Les Tisserands du monde? Une association caritative créée il y a un an et qui offre des sacs d'aliments aux requérants d'asile peinant à joindre les deux bouts. Aujourd'hui, c'est Marie-Guillemette et Ali* qui font la tournée. Laquelle passe fatalement par la rue Haldimand, où sont logés bon nombre de requérants.
La nourriture est emballée dans des sacs-poubelle «peu élégants mais ô combien pratiques et résistants», glisse Marie-Guillemette. La distribution peut commencer, dans le calme. L'ambiance est détendue et la verve d'Ali n'y est pas étrangère. Ce trentenaire, originaire du Moyen-Orient, parvient à communiquer sa bonne humeur malgré son français hésitant. Lui aussi est requérant. Le bénévolat, c'est une manière «d'aider les autres» et «d'être actif». «Car j'aime travailler!» lance-t-il.
Arrive Momo*, hilare, qui lui aussi souhaite avoir un sac de nourriture. Refusé. «Il n'y a pas droit: il habite à la rue de la Faïencerie et c'est le vendredi qu'on livre là-bas», dit en souriant Marie-Guillemette. Or, chaque foyer a droit à une livraison par semaine, pas plus. «On s'est fait avoir au début, mais maintenant on reconnaît les visages.» Qui plus est, les bénévoles ont une feuille de route et les noms de chaque bénéficiaire. Tous les requérants n'en sont pas, cela dépend d'une entrevue avec un assistant social de l'EVAM (Etablissement vaudois d'accueil des migrants, ex-Fareas).

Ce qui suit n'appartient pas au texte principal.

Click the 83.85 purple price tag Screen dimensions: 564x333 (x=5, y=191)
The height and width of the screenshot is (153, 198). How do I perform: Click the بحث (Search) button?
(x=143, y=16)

Le duo de choc ne s'occupe pas que des requérants. Petit détour à la rue Saint-Roch, où habite un étudiant africain. «Il ne mangeait pas tous les jours», souffle Marie-Guillemette. «Alors, vous avez trouvé un emploi?» s'enquiert-elle. «Non pas encore, mais je continue de chercher!» Les échanges sont généralement brefs et courtois. «Quand on livre la nourriture, on n'a pas beaucoup de temps pour discuter, observe la bénévole. On le fait lors des cafés-contacts que l'on organise, c'est une autre de nos activités.» C'est même à cette occasion que de nombreux requérants sollicitent l'aide alimentaire.
La tournée se poursuit dans le quartier des Moulins. Ali connaît par coeur chaque palier où il doit déposer son chargement. Chaque sac pèse entre 10 et 15 kilos: c'est lui qui les porte. Une mère de famille kurde invite ses «anges gardiens» à boire un café. Elle vit seule avec son jeune fils dans un studio loué par l'EVAM et touche 750 francs par mois. Soit environ 14 francs par jour et par personne pour les détenteurs de permis provisoires. Les déboutés n'ont, eux, que l'aide d'urgence: 9 fr. 50 par jour. Dans ce quartier, les visites s'enchaînent à un rythme soutenu.
Un peu plus loin, une famille de Roms reçoit sa première livraison. La mère ne parle pas français et c'est son fils qui fait office de traducteur. «Vous devez voir l'assistant social demain, n'est-ce pas? Eh bien, on vous livre déjà, mais n'oubliez pas d'aller le voir quand même, hein?»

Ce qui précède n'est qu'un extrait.